Data Contracts are identified by a single unique string identifier:

  • The unique contract id: A string identifier that uniquely identifies the contract. This can be any string value and is often auto-generated based on the entity being contracted.

The URN structure for a Data Contract is: urn:li:dataContract:<contract-id>

Example URNs:

  • urn:li:dataContract:my-critical-dataset-contract
  • urn:li:dataContract:a1b2c3d4-e5f6-7890-abcd-ef1234567890

When creating Data Contracts programmatically, the contract ID can be explicitly specified, or it can be auto-generated based on the entity being contracted. The auto-generation creates a stable, deterministic ID using a GUID derived from the entity URN, ensuring that contracts are reproducible across multiple runs.

Important Capabilities

Data Contracts provide three main types of guarantees through assertions:

Contract Properties

The dataContractProperties aspect defines the core characteristics of a contract, including:

  • Entity Association: The URN of the entity (typically a dataset) that this contract applies to. Currently, DataHub supports contracts for datasets, with future support planned for data products and other entity types.
  • Schema Contracts: Assertions that define expectations about the logical schema of the data asset. Schema contracts ensure that the structure of your data remains consistent and matches what consumers expect.
  • Freshness Contracts: Assertions that define operational SLAs for data freshness. These contracts specify how up-to-date the data should be, helping consumers understand the recency guarantees they can rely on.
  • Data Quality Contracts: Assertions that define quality expectations at the table or column level. These include constraints on data completeness, accuracy, validity, and custom quality checks.
  • Raw Contract: An optional YAML-formatted string representation of the contract definition, useful for storing the original contract specification.
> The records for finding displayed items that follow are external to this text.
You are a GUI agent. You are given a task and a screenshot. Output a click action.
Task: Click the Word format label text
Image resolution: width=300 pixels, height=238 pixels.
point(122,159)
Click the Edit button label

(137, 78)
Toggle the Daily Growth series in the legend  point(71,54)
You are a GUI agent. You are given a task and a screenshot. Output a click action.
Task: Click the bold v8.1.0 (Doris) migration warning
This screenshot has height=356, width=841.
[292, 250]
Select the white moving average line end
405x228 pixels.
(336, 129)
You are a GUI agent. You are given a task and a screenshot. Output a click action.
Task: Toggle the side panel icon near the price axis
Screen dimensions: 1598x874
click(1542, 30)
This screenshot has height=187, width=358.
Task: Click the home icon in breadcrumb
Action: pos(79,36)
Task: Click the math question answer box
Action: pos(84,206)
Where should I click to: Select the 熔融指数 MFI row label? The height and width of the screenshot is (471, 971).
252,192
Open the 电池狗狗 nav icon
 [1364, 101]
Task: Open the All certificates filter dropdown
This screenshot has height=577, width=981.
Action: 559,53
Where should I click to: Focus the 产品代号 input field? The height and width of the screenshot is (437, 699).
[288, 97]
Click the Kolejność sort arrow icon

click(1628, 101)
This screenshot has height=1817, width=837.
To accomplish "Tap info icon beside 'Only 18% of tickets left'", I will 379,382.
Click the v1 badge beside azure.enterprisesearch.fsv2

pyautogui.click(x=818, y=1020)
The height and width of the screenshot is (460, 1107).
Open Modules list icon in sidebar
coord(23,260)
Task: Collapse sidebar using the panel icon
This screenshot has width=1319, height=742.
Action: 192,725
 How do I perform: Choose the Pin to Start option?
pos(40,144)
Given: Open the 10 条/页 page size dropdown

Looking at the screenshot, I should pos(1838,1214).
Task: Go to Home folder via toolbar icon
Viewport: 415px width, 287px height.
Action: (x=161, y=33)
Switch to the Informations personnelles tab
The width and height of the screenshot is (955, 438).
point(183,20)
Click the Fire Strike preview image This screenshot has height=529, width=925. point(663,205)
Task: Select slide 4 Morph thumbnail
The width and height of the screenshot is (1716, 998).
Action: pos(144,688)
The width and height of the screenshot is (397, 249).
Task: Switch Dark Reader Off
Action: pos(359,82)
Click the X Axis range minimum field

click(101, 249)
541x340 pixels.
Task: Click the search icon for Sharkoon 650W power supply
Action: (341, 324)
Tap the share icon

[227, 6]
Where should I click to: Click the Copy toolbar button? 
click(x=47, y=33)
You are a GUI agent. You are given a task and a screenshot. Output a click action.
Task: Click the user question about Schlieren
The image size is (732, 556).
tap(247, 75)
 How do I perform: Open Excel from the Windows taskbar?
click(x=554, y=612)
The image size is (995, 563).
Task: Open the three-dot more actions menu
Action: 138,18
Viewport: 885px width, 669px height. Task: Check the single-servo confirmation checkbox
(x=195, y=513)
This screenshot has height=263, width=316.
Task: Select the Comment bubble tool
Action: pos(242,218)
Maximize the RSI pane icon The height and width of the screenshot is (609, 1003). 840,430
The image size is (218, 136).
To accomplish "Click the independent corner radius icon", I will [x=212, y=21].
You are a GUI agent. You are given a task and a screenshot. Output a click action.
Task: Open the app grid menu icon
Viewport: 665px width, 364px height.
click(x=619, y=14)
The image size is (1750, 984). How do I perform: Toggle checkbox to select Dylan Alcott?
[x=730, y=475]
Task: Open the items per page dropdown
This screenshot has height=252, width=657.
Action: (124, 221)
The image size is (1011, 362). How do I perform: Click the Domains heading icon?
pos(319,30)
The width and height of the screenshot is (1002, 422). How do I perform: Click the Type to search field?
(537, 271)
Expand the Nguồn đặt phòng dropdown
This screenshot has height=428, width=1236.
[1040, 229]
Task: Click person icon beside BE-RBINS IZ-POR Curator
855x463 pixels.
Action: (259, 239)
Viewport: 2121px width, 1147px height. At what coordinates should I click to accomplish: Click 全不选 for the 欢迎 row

Each contract type (schema, freshness, data quality) contains references to assertion entities, which define the actual validation logic and evaluation criteria.

The following code snippet shows how to create a basic Data Contract with schema, freshness, and data quality assertions.

Python SDK: Create a Data Contract
# Inlined from /metadata-ingestion/examples/library/datacontract_create_basic.py
# metadata-ingestion/examples/library/datacontract_create_basic.py
import logging
import os

from datahub.emitter.mce_builder import make_assertion_urn, make_dataset_urn
from datahub.emitter.mcp import MetadataChangeProposalWrapper
from datahub.emitter.rest_emitter import DatahubRestEmitter
from datahub.metadata.schema_classes import (
DataContractPropertiesClass,
DataContractStateClass,
DataContractStatusClass,
DataQualityContractClass,
FreshnessContractClass,
SchemaContractClass,
StatusClass,
)

log = logging.getLogger(__name__)
logging.basicConfig(level=logging.INFO)

dataset_urn = make_dataset_urn(platform="snowflake", name="purchases", env="PROD")

schema_assertion_urn = make_assertion_urn("schema-assertion-for-purchases")
freshness_assertion_urn = make_assertion_urn("freshness-assertion-for-purchases")
quality_assertion_urn_1 = make_assertion_urn("quality-assertion-for-purchases-1")
quality_assertion_urn_2 = make_assertion_urn("quality-assertion-for-purchases-2")

contract_urn = "urn:li:dataContract:purchases-contract"

properties_aspect = DataContractPropertiesClass(
entity=dataset_urn,
schema=[SchemaContractClass(assertion=schema_assertion_urn)],
freshness=[FreshnessContractClass(assertion=freshness_assertion_urn)],
dataQuality=[
DataQualityContractClass(assertion=quality_assertion_urn_1),
DataQualityContractClass(assertion=quality_assertion_urn_2),
],
)

status_aspect = StatusClass(removed=False)

contract_status_aspect = DataContractStatusClass(state=DataContractStateClass.ACTIVE)

rest_emitter = DatahubRestEmitter(
gms_server=os.getenv("DATAHUB_GMS_URL", "http://localhost:8080"),
token=os.getenv("DATAHUB_GMS_TOKEN"),
)

for event in MetadataChangeProposalWrapper.construct_many(
entityUrn=contract_urn,
aspects=[
properties_aspect,
status_aspect,
contract_status_aspect,
],
):
rest_emitter.emit(event)

log.info(f"Created data contract {contract_urn}")

Schema Contracts

Schema contracts ensure that the structure of your data asset matches expectations. They are particularly important for:

  • Preventing breaking changes in data pipelines
  • Ensuring backward compatibility for downstream consumers
  • Documenting the expected structure of data assets
  • Validating that schema changes are intentional and controlled

A schema contract references a schema assertion entity, which contains the actual schema specification and validation logic. The assertion can be created using DataHub's built-in assertion framework or by integrating with external tools like dbt or Great Expectations.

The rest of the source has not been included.